*Objetivo declarado 1*: Indique o nome latino pelo qual a Santa Missa é designada, segundo o texto sobre o sacrifício da Missa.
*Objetivo declarado 2*: Liste todas as pessoas que o texto sobre o sacrifício da Missa cita nominalmente como tendo oferecido sacrifícios a Deus espontaneamente.

A ESSÊNCIA DO SANTO SACRIFÍCIO DA MISSA
Cân. 898 — Os fiéis tenham em suma honra a santíssima Eucaristia, participando activamente na celebração do augustíssimo Sacrifício, recebendo com grande devoção e com frequência este sacramento, e prestando-lhe a máxima adoração; os pastores de almas, ao explanarem a doutrina sobre este sacramento, instruam diligentemente os fiéis acerca desta obrigação.
Por pe. Martinho de Cochem.
Na língua sagrada de nossa mãe, a Santa Igreja católica, no latim, a Santa Missa é designada pelo nome de "sacrificium", sacrifício.
"Um sacrifício é um dom visível, oferecido, exclusivamente, a Deus, por um ministro sagrado, para reconhecer a soberania do Altíssimo sobre todas as coisas".
O sacrifício, portanto, é um culto devido, exclusiva e unicamente, a Deus. A nenhuma criatura, por mais elevada que seja, compete jamais um sacrifício.
Diz Santo Agostinho: "Quem pensaria jamais, que se pudesse oferecer sacrifício, senão ao Deus único e verdadeiro?"
Somente à idolatria insana dos Imperadores romanos ficou reservada a presunção sacrílega de exigir, dos súditos desditosos, sacrifícios de diversas formas.
Indagando a origem do sacrifício, que encontramos entre os povos, sem exceção devemos confessar, com S. Tomás de Aquino, que é uma lei natural oferecer sacrifícios a Deus, e, por este motivo, é que o homem se sente levado a sacrificar, sem insinuação ou conselho de alguém.
Com efeito, Caim e Abel, Noé e Abraão, como outros patriarcas, profetas e reis do antigo testamento ofereceram a Deus sacrifícios espontaneamente.
Porém não só os que conservaram a fé no Deus verdadeiro, mas também os povos que apostataram desta fé, os pobres pagãos, ofereceram sacrifícios a seus ídolos. Pois, o sacrifício, como a religião, da qual é a mais elevada manifestação, é, realmente, uma necessidade da natureza humana, e, por isso, encontramo-lo entre todos os povos de todos os tempos.
Por conveniência imperiosa, Jesus Cristo cuidou de deixar na sua religião, divinamente perfeita, uma forma de sacrifício, como jamais houve entre povo algum; e essa forma de sacrifício é a Santa Missa.

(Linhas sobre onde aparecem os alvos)
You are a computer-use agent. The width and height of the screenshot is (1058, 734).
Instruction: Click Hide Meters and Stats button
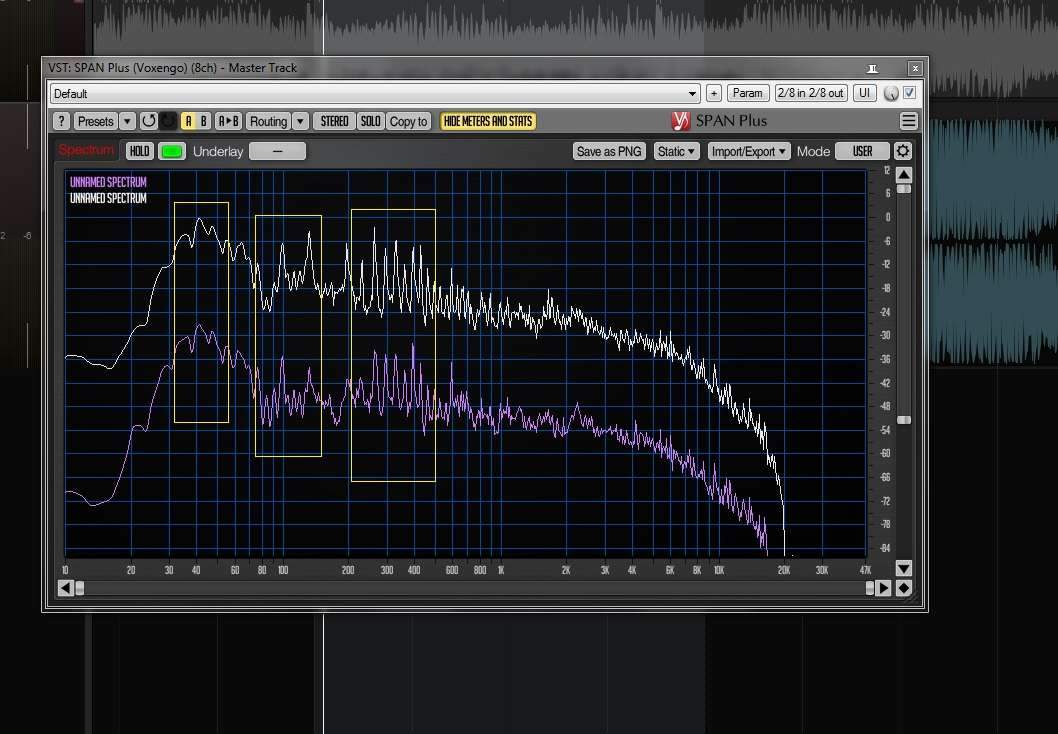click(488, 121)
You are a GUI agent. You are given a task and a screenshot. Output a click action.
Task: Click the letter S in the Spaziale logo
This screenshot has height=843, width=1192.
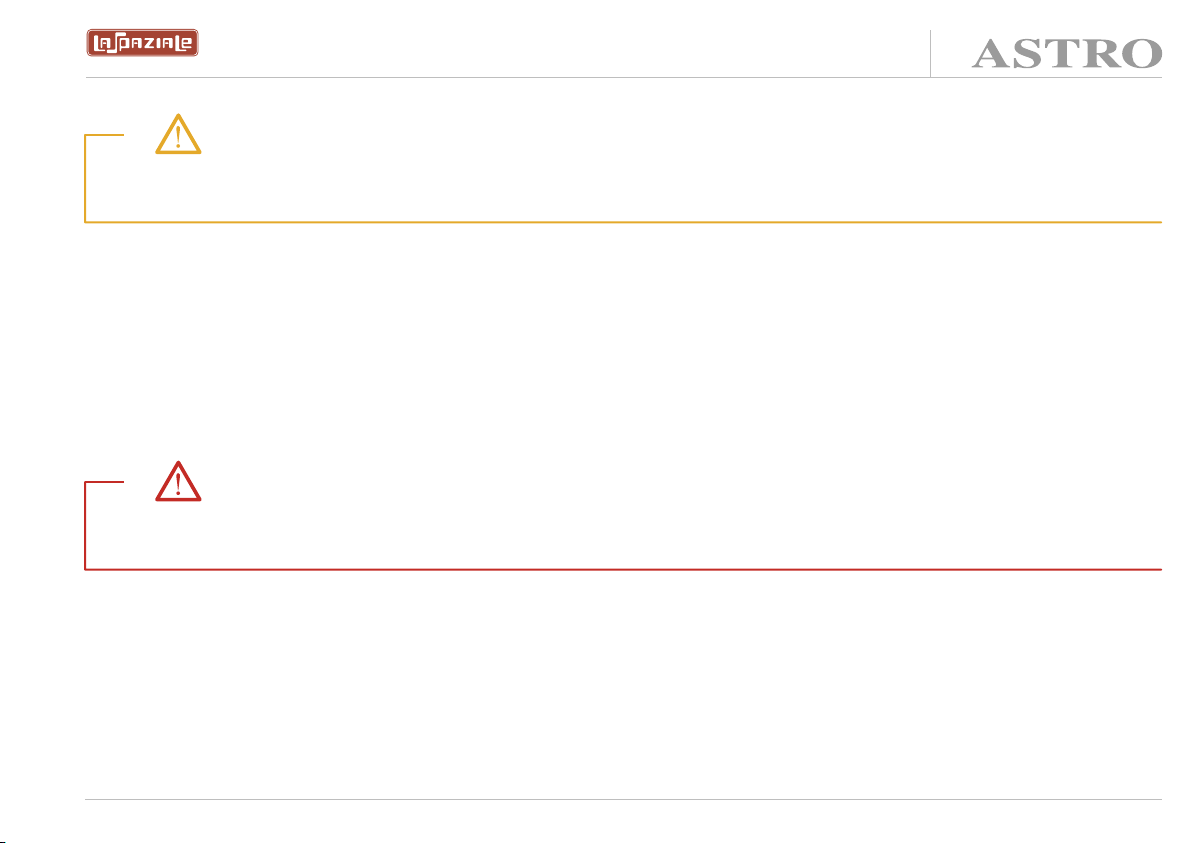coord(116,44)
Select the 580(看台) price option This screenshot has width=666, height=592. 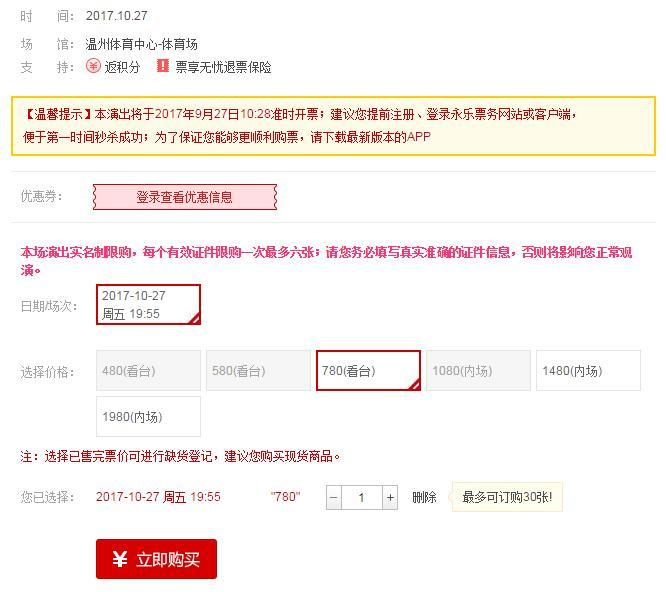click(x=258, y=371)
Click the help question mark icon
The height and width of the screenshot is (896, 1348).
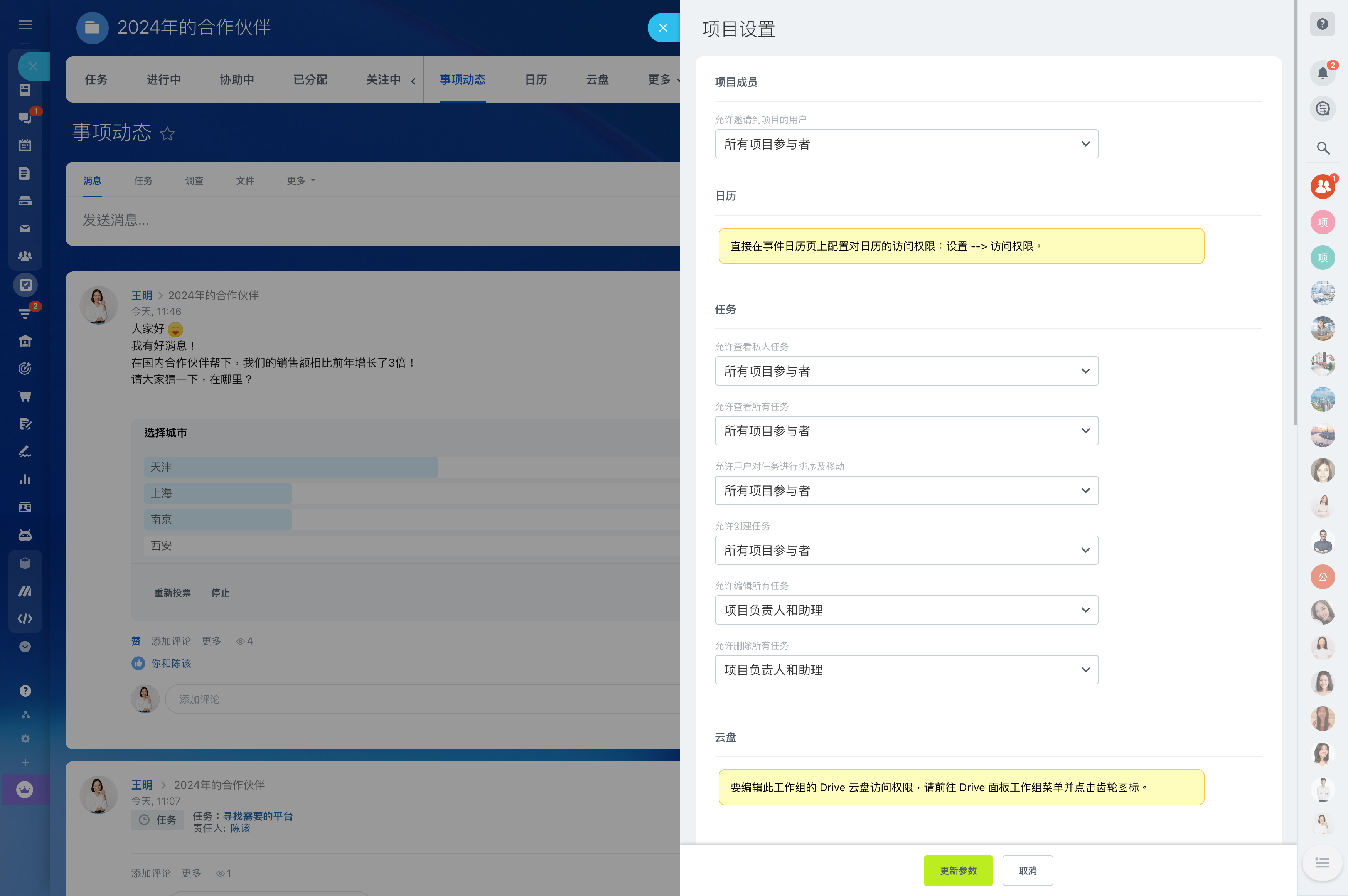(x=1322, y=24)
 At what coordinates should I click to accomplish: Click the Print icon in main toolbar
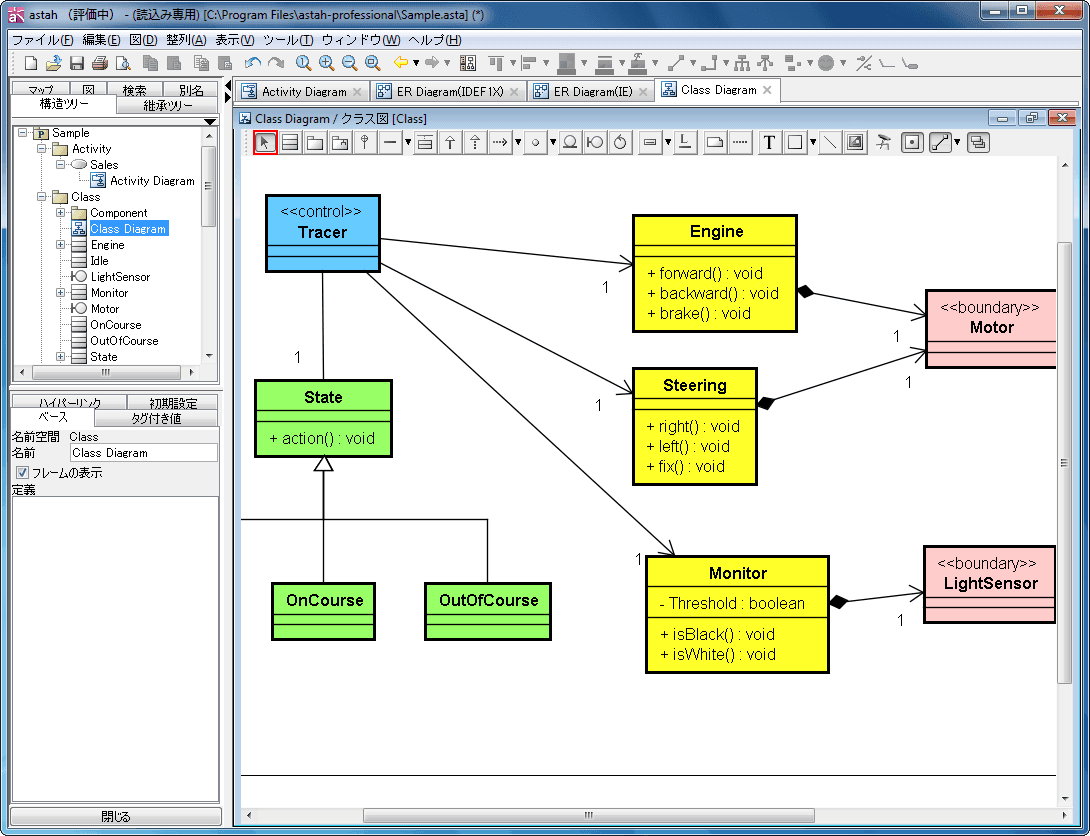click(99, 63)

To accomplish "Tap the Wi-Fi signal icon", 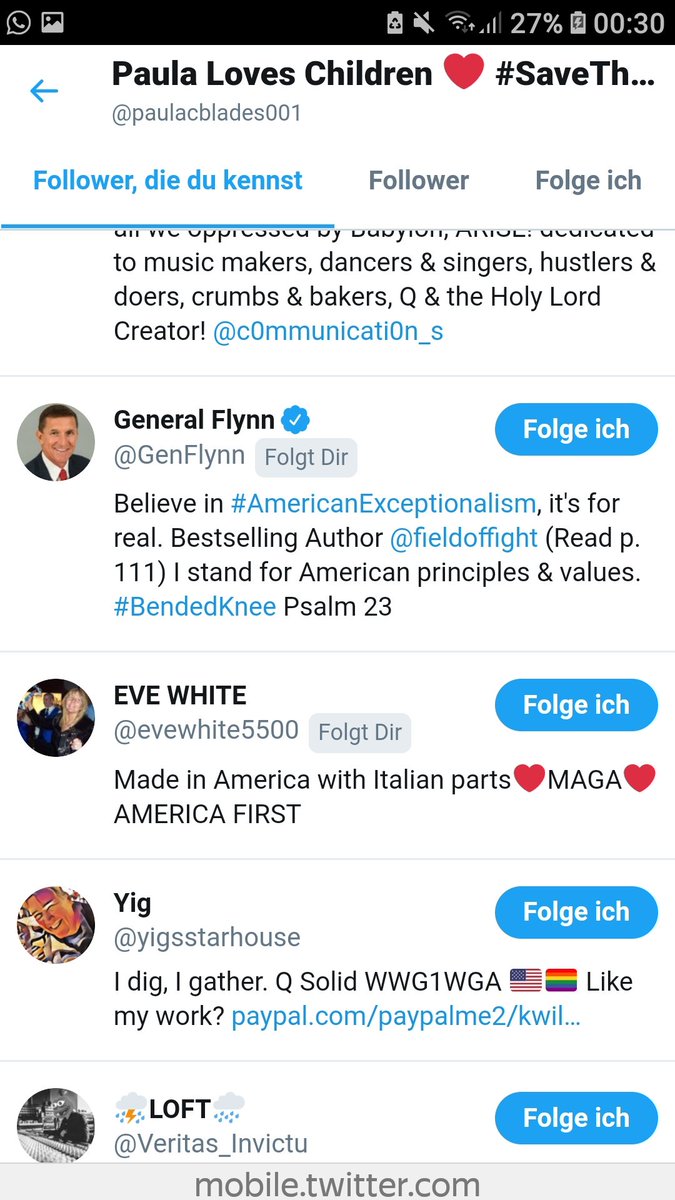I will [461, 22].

*Resposta correta 1*: Sacrificium

*Resposta correta 2*: Caim, Abel, Noé e Abraão